Reading the records below, count the lines in which the string "computer" appears; write the number only.

════

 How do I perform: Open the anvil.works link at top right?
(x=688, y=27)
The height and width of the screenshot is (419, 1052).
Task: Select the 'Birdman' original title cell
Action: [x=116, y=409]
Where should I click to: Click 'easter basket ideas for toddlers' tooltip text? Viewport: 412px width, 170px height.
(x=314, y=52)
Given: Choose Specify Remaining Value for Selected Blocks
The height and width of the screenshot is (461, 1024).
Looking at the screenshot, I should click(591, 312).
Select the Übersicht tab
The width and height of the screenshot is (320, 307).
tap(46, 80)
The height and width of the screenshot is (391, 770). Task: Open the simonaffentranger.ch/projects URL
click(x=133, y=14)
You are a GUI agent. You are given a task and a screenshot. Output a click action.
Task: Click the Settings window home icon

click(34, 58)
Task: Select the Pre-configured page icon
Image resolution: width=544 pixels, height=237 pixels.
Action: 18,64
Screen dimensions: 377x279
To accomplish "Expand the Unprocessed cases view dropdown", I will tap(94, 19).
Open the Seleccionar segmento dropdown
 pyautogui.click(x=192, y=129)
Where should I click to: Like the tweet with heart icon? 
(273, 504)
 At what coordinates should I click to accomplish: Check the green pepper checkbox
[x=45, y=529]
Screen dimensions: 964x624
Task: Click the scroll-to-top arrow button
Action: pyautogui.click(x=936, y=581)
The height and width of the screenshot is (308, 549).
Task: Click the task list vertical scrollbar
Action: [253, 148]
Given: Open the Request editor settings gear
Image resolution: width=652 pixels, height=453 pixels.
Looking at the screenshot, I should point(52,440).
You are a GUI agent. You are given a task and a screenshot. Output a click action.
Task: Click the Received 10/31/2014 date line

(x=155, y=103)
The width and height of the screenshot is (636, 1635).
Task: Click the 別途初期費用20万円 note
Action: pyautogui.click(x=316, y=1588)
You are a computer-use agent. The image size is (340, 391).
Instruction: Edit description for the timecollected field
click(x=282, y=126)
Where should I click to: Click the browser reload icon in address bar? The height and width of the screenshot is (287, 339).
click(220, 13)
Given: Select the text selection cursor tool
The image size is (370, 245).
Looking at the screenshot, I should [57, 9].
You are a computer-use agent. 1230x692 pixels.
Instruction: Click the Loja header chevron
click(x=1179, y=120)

════

(ANSWER TO THE EXERCISE): 2